Segment Start: Task data

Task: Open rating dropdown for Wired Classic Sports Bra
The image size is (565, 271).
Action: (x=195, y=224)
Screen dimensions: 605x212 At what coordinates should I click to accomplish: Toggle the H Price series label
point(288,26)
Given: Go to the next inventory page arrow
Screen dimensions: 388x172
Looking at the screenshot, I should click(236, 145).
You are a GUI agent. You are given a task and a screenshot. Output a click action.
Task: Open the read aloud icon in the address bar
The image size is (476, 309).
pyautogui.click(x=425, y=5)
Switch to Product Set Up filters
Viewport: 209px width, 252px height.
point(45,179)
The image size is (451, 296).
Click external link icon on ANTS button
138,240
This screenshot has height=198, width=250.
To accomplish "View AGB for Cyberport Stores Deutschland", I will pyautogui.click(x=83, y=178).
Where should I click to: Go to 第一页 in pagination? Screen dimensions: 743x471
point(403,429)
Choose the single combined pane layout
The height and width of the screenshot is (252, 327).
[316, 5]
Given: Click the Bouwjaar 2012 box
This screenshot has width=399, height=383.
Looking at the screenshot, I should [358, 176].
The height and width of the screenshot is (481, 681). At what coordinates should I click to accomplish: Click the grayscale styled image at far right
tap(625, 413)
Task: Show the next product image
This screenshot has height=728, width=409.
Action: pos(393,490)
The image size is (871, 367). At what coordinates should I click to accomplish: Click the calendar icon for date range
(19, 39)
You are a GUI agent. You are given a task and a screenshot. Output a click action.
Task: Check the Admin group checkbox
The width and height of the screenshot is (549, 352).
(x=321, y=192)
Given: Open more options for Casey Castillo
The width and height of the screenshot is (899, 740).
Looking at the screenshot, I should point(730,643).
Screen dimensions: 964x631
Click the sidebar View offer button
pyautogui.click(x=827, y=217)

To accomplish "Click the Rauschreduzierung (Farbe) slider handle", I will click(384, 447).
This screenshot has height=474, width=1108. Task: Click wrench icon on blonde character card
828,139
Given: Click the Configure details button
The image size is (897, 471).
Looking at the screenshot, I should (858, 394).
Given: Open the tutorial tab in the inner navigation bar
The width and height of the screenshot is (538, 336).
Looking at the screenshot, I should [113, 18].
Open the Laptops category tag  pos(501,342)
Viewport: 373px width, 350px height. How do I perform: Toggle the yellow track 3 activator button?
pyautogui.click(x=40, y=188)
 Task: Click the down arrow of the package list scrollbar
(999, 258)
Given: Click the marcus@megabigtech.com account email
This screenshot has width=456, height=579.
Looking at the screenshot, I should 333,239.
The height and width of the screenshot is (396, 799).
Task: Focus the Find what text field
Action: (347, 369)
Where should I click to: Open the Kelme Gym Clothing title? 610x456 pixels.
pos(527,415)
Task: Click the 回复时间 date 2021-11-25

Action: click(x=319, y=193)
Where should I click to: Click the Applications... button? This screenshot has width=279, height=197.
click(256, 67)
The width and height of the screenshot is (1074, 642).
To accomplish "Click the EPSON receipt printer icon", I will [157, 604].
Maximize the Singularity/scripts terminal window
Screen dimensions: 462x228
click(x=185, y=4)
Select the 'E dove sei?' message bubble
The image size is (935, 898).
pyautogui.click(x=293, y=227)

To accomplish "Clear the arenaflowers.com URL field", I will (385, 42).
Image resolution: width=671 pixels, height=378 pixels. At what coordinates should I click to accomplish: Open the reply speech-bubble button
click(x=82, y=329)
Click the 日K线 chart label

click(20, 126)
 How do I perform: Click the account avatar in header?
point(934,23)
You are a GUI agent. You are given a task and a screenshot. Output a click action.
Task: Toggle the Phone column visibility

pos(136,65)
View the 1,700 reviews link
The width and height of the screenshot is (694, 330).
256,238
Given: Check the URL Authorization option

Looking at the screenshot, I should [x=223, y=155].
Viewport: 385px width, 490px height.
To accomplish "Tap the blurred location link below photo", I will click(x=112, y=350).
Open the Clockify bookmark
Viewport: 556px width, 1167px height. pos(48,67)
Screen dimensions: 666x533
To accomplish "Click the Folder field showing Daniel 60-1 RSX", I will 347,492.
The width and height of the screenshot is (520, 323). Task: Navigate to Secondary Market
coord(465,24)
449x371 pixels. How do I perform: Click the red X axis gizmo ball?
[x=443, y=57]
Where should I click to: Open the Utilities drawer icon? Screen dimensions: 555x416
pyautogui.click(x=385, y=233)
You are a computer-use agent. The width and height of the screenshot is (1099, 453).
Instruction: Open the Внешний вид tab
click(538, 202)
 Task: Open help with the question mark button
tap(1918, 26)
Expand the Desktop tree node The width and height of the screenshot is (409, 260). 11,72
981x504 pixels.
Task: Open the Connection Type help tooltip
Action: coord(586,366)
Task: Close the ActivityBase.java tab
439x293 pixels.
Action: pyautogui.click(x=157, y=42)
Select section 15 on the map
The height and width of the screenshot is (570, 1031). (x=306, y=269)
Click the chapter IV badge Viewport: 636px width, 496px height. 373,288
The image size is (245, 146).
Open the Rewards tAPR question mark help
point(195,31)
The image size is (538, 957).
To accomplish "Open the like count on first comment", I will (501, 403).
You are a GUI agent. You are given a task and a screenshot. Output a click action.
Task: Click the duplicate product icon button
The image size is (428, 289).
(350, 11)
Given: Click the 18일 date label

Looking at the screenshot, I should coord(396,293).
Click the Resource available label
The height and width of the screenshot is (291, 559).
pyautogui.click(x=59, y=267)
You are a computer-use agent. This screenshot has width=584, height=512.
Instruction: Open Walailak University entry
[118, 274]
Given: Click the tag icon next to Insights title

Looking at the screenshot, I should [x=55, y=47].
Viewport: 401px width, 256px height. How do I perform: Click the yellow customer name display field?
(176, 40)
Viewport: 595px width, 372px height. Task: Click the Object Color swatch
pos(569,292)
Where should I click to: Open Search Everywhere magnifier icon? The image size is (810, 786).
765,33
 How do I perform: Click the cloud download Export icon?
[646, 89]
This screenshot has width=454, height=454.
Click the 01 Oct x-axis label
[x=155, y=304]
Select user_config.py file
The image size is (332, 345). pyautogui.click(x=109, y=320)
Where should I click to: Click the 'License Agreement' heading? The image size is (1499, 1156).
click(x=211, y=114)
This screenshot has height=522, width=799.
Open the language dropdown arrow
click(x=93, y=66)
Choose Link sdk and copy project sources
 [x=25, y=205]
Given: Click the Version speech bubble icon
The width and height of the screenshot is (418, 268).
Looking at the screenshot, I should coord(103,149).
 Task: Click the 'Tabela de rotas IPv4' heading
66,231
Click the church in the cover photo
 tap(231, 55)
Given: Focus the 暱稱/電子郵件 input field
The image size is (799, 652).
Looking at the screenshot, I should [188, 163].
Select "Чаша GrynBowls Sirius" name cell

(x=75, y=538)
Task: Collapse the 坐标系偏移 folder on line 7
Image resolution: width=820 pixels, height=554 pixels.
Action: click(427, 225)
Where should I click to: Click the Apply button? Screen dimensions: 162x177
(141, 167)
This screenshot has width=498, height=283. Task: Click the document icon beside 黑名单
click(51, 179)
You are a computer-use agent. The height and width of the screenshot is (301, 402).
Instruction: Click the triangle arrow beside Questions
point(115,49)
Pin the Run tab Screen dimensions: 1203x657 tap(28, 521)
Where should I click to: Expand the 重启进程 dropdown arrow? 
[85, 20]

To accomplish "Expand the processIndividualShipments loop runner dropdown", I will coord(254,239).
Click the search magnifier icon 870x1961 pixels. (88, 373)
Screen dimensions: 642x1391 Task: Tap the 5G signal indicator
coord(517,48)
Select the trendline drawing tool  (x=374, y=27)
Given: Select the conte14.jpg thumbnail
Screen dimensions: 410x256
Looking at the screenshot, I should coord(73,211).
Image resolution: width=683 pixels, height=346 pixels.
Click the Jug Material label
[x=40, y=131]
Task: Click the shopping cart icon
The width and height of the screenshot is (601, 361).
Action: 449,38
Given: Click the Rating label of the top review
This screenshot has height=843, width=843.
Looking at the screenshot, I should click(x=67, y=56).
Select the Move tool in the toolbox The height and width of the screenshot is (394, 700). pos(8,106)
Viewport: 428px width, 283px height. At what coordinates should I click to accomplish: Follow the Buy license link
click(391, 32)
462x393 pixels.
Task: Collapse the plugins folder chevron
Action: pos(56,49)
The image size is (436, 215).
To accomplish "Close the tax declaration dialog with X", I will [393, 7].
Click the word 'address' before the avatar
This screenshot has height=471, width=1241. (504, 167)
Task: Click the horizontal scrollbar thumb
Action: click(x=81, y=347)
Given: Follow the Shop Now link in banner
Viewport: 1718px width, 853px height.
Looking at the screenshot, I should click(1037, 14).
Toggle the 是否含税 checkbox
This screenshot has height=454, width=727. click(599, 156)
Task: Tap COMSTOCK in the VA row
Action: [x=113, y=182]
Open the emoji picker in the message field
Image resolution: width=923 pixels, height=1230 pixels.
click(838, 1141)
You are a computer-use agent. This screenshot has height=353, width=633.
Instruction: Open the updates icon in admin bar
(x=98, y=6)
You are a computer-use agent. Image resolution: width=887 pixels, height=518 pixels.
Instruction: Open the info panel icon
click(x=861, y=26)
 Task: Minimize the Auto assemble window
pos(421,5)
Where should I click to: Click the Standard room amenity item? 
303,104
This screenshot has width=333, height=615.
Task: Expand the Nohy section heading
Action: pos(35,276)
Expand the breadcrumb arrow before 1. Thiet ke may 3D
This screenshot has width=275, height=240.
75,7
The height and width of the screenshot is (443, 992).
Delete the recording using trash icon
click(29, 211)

Segment End: Task data

> [What to do]
Above are records; repeat only the lines starting at the line with "Click the 日K线 chart label" and ending at the line with "View the 1,700 reviews link", exactly as they appear, both included.

> [Solution to the problem]
Click the 日K线 chart label

click(20, 126)
 How do I perform: Click the account avatar in header?
point(934,23)
You are a GUI agent. You are given a task and a screenshot. Output a click action.
Task: Toggle the Phone column visibility

pos(136,65)
View the 1,700 reviews link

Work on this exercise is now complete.